Goal of the exercise =
Please find how many lines of the data contain the string "back", and respond with that number only.

Extracted material =
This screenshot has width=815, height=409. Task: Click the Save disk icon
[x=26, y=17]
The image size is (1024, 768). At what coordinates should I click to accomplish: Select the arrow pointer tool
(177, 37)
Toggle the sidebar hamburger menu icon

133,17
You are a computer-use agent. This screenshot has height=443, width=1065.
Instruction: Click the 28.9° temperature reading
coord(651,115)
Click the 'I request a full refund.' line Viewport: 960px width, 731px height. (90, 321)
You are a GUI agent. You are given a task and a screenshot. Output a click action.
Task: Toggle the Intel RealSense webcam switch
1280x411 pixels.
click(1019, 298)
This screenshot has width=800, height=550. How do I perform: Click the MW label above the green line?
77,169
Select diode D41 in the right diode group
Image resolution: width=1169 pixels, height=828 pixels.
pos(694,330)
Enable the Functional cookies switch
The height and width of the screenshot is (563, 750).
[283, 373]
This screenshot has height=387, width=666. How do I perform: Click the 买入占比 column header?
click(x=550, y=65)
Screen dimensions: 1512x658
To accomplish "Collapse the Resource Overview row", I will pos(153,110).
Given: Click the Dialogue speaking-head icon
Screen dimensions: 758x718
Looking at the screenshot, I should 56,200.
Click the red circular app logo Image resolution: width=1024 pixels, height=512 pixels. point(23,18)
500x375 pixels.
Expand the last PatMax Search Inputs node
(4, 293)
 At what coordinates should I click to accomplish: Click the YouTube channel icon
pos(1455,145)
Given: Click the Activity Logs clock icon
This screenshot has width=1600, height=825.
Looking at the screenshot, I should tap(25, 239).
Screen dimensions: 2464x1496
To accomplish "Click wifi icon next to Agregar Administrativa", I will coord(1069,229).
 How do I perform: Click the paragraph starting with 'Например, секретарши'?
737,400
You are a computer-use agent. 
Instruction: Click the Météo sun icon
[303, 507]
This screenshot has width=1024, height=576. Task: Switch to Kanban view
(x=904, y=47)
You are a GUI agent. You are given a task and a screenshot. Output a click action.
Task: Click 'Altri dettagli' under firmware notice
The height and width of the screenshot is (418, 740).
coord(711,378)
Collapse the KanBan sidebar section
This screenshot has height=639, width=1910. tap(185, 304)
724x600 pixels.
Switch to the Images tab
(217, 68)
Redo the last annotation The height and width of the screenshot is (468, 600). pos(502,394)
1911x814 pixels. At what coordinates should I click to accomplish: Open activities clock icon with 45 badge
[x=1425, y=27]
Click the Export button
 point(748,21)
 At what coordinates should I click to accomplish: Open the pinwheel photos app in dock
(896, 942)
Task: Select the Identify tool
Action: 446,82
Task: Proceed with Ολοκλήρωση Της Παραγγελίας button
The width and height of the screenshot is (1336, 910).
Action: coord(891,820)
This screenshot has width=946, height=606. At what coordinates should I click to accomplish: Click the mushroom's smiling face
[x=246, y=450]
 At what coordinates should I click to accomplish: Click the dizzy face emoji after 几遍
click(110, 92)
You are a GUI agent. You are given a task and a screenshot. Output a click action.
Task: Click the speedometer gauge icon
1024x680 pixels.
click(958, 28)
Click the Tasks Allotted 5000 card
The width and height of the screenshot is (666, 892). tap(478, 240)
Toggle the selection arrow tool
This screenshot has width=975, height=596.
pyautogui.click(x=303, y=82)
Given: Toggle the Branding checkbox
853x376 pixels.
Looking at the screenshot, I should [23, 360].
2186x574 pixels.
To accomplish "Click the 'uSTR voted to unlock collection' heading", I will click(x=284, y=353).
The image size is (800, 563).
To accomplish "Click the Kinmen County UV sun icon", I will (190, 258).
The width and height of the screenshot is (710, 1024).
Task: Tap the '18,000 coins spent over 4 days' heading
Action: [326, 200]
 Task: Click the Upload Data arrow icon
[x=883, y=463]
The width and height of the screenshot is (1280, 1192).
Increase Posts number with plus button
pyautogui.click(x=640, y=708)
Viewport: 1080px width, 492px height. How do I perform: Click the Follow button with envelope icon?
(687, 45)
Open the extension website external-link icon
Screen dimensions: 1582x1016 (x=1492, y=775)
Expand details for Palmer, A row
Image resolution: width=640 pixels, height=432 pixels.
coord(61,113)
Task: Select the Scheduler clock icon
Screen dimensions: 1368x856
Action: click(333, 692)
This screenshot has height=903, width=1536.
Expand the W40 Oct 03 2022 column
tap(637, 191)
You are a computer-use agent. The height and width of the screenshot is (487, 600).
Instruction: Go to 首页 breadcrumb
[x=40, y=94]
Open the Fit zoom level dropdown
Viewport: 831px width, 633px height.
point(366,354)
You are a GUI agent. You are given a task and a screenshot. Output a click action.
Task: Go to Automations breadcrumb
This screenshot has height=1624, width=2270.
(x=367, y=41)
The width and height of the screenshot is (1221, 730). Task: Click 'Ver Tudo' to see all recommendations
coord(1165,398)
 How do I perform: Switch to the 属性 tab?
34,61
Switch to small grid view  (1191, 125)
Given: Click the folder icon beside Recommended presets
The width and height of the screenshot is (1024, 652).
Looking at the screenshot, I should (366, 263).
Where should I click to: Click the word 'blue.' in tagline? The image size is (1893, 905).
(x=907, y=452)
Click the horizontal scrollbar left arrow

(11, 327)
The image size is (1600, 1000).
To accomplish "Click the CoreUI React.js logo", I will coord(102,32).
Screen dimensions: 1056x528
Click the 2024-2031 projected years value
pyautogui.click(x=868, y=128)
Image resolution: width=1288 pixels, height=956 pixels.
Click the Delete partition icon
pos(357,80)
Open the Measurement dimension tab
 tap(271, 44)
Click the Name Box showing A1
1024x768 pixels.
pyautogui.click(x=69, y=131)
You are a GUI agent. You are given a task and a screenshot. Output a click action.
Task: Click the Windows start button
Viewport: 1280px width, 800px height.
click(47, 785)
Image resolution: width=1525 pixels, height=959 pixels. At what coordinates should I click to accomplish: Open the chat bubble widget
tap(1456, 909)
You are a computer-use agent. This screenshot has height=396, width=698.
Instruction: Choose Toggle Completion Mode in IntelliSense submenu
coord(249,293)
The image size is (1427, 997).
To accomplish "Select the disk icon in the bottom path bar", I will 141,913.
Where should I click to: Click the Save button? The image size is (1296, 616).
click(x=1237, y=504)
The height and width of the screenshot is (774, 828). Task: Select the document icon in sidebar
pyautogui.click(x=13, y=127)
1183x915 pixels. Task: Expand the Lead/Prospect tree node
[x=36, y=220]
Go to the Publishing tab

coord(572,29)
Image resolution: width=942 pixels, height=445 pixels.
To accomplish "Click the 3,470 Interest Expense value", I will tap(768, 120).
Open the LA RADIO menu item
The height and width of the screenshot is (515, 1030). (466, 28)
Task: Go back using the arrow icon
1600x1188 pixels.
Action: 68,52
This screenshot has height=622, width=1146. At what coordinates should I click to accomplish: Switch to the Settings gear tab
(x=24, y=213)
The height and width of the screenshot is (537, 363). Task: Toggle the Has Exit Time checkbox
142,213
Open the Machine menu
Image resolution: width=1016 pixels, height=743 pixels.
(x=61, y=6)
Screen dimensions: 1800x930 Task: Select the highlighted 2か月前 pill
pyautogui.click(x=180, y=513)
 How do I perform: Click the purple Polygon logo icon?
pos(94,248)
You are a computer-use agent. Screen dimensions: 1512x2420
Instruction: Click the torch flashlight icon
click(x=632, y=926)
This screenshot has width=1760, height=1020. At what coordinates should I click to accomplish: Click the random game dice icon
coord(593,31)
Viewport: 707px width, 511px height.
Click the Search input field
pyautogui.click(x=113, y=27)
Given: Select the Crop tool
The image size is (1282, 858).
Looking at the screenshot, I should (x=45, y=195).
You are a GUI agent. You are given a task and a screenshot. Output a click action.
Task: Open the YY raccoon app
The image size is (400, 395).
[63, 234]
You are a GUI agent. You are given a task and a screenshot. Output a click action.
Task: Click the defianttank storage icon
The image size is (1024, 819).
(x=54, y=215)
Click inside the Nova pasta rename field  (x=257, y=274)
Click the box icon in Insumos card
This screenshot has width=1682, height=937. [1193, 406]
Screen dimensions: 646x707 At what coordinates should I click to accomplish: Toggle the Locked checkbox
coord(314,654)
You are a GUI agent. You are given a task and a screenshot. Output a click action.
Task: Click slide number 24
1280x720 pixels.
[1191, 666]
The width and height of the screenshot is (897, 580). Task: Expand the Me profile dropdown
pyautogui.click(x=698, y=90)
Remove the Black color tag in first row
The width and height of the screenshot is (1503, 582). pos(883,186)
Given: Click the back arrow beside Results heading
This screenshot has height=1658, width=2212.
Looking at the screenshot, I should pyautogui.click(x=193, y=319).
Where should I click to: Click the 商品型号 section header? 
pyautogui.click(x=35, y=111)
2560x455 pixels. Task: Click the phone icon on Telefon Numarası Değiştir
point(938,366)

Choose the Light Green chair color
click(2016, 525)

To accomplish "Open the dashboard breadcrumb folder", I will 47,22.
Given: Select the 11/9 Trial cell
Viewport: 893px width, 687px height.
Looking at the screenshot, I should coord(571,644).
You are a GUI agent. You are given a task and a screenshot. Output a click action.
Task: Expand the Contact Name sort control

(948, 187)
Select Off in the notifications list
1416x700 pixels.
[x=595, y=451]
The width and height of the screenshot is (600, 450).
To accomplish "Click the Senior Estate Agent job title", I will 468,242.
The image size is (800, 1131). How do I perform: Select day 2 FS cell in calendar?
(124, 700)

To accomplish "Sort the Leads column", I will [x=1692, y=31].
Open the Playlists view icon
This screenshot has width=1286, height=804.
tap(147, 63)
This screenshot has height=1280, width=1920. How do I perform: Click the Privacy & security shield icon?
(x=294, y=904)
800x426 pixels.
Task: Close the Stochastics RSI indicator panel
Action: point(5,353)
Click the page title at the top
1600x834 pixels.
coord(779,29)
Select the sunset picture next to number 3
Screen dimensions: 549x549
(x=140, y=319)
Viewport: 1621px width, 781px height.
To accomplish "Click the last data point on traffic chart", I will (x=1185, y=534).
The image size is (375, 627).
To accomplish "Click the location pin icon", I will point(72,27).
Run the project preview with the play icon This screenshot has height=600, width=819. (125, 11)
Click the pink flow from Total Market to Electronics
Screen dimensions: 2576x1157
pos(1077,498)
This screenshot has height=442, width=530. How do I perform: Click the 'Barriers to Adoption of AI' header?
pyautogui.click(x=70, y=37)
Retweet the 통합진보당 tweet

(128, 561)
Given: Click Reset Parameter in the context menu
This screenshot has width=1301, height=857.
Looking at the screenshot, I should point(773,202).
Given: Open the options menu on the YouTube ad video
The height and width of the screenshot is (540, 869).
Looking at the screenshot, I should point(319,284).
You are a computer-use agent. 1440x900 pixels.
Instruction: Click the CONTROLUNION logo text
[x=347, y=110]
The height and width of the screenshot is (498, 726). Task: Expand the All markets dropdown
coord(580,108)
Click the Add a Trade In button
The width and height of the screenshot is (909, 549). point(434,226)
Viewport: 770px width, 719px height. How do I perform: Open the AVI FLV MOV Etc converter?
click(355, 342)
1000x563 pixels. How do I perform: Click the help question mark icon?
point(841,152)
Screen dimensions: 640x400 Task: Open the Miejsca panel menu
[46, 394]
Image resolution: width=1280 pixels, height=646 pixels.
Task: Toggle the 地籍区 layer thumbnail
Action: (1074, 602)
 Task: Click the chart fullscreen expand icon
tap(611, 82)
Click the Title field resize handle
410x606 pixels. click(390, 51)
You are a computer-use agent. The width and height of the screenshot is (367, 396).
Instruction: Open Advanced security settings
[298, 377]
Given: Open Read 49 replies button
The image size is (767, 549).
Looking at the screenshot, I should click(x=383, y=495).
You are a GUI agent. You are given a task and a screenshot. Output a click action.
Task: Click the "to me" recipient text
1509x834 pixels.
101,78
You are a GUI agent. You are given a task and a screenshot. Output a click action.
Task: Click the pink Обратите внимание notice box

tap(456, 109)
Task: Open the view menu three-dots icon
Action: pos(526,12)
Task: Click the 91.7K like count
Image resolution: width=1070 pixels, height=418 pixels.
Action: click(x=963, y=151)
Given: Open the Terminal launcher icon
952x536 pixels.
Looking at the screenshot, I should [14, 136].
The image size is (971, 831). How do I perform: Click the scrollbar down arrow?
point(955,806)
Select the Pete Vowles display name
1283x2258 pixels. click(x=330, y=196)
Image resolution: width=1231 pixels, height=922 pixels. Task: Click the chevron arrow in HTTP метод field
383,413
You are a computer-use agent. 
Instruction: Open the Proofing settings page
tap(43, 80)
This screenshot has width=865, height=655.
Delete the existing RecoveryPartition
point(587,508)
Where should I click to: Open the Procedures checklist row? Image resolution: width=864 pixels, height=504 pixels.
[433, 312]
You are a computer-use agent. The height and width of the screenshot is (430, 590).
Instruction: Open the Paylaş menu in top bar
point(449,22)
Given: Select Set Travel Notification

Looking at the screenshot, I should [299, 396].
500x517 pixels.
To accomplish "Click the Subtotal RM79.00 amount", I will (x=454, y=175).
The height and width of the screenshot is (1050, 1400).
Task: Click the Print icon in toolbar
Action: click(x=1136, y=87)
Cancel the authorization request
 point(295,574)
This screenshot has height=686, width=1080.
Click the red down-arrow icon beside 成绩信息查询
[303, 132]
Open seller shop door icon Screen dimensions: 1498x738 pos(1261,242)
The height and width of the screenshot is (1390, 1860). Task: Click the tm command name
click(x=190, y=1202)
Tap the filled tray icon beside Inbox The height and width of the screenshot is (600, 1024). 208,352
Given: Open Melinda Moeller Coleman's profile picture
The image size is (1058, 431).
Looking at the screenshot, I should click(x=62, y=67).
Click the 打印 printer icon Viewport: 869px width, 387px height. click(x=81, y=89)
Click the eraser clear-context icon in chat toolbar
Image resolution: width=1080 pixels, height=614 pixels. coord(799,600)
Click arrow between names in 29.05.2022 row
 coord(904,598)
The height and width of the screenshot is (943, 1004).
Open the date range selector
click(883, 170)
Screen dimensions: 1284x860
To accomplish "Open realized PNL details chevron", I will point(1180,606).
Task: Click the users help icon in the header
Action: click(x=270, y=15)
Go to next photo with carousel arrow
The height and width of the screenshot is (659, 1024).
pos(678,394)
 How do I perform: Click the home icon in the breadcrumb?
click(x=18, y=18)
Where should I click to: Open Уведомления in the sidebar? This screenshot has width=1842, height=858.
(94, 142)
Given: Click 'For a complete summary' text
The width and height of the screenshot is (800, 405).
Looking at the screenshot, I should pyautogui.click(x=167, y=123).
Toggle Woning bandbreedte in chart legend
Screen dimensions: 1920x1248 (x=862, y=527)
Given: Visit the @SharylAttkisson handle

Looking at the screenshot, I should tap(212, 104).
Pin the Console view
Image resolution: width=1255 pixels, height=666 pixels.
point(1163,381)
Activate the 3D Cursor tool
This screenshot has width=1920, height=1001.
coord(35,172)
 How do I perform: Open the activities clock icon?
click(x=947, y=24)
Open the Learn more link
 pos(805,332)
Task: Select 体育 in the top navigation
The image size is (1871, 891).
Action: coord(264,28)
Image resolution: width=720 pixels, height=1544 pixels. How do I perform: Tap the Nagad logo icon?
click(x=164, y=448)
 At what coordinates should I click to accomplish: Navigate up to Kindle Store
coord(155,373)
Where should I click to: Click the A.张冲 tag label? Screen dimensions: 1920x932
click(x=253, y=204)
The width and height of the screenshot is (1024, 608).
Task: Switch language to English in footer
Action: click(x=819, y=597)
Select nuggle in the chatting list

Solution to this exercise =
2